Aim of the task:
In the listing below, find the line with "You are a computer-use" and the line with "Instruction: Click the". Repeat those two lines and all lines between them exactly.

Entries provided: Begin

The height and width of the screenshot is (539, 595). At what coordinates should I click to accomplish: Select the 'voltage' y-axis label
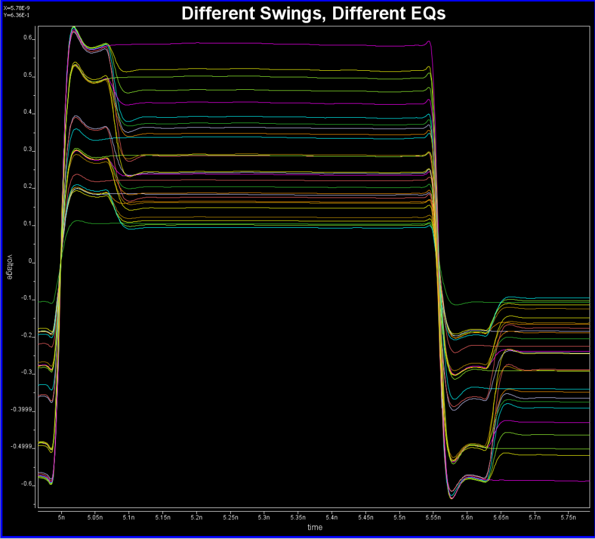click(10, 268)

Entries provided: End
Entries provided: Begin

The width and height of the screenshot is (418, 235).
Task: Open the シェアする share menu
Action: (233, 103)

Entries provided: End
Entries provided: Begin

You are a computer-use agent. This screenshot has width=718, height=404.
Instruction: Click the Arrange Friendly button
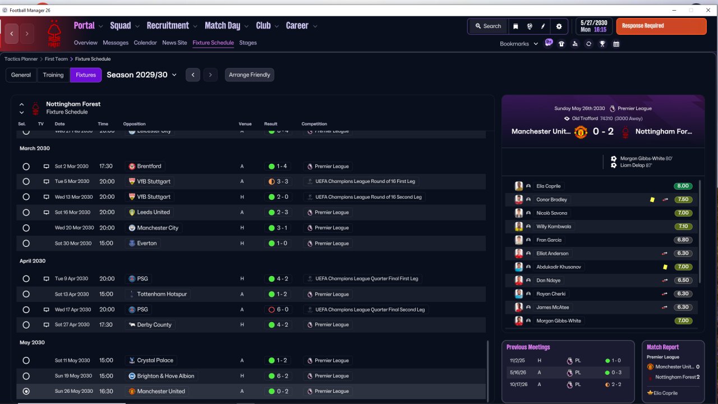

Entries provided: End

Output below:
You are a computer-use agent. This screenshot has width=718, height=404.
Instruction: Click the Arrange Friendly button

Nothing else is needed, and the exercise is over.